A question to other members of this community here. However, I just wanted to compare other hospitals to what we do.
Our chief radiologist has a strict policy that ONLY thick slice images should be sent to PACS - for example, for a body CT or a head CT, only the 5 mm slices should be saved. In some cases, for example, CTPA, 3 mm are allowed, and 2 mm are allowed for ? Skull fracture. For something like a mesenteric angio CT, you can scan at 1mm, but the techs should do 10 mm MIPs, and only the MIPs should be saved.

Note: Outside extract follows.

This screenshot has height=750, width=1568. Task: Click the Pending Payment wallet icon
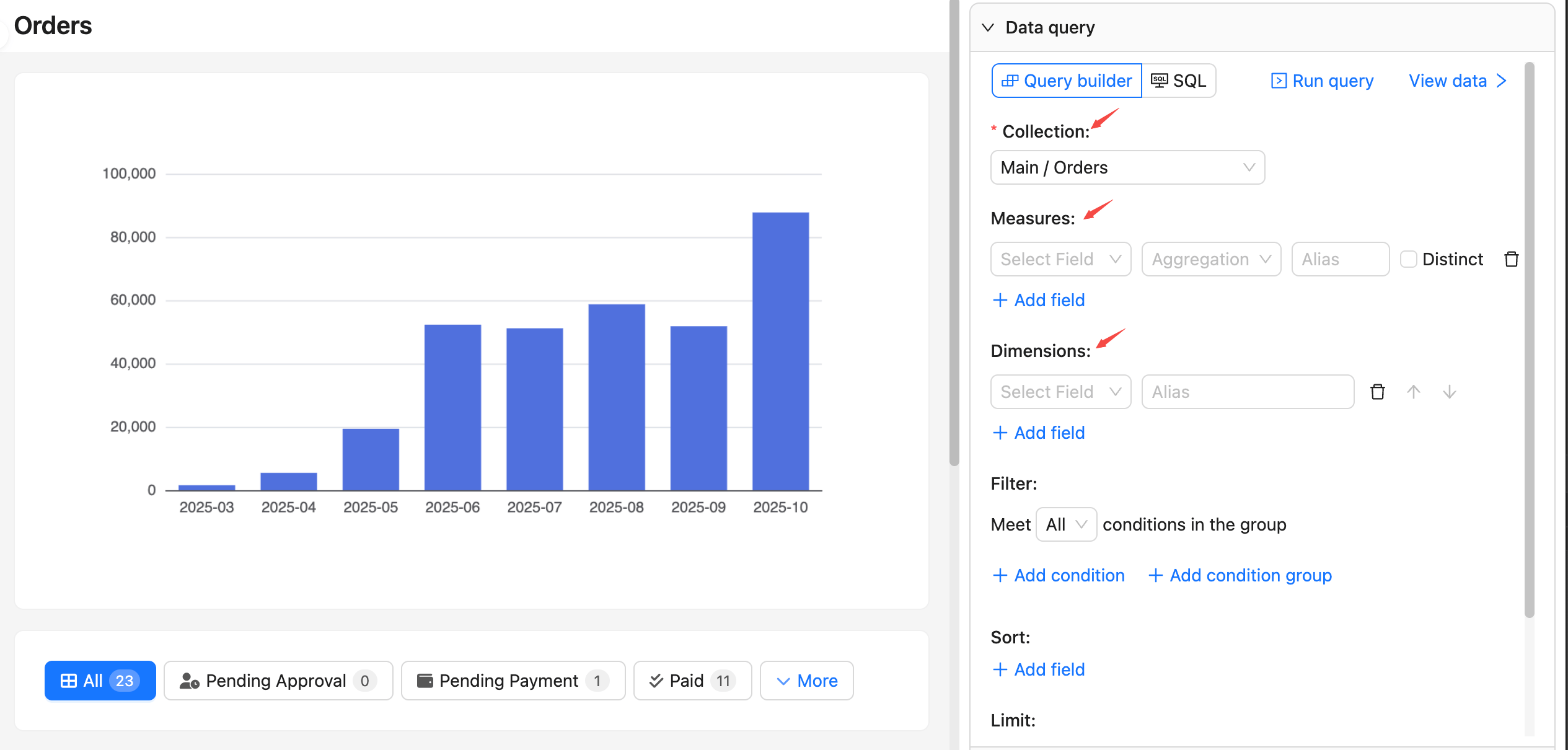[x=425, y=681]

Similarly, he doesn't allow the use of volume sequences in MRI. At a previous site, we would always do an MPRAGE 1mm for epilepsy, brain tumors, etc. This radiologist is adamant that MPRAGE/FLAIR3D, etc should NEVER be done, except for neurosurgery planning. So, for example, a brain tumor patient may get an MPRAGE on the 1st scan for surgical planning - but all follow-ups have to be done at 4 mm.
Interestingly, some of the other radiologists don't always agree with this - and we sometimes get scans protocolled like "Epilepsy protocol + add MPRAGE and 3DFLAIR on my authority. Mark as Dr X only to report. Signed Dr X".
The chief is a medico-legal specialist in medical malpractice, so spends a huge amount of time in court dealing with malpractice cases as a medical expert. His argument goes like this:
If you have 5 mm slices, then you may miss a small tumor or other lesion. This is because the images are blurred or the lesion is indistinct and it is not possible to tell what it is. Missing a tumor because it is not clearly visible IS NOT malpractice - it is a limitation of imaging.
However, if you have 1 mm slices, you have to look 5 times harder (actually more, because the tumor might only be visible on special reformats). You may still miss a small tumour. However, if you can manipulate the images with MPR, MIPs, curved reformats, then a clever lawyer or radiologist might be able to bring out enough detail to make the tumor clearly visible. If you miss a "clearly visible" tumor, even if to see it requires very extensive processing and review, that IS malpractice.
While I can kind of see the point, it just seems a very odd sort of argument to make, and I have to bend to his experience. But surely, an argument could be made that doing thick slice imaging when thin slice is better, is in itself malpractice.
What are other people's experiences?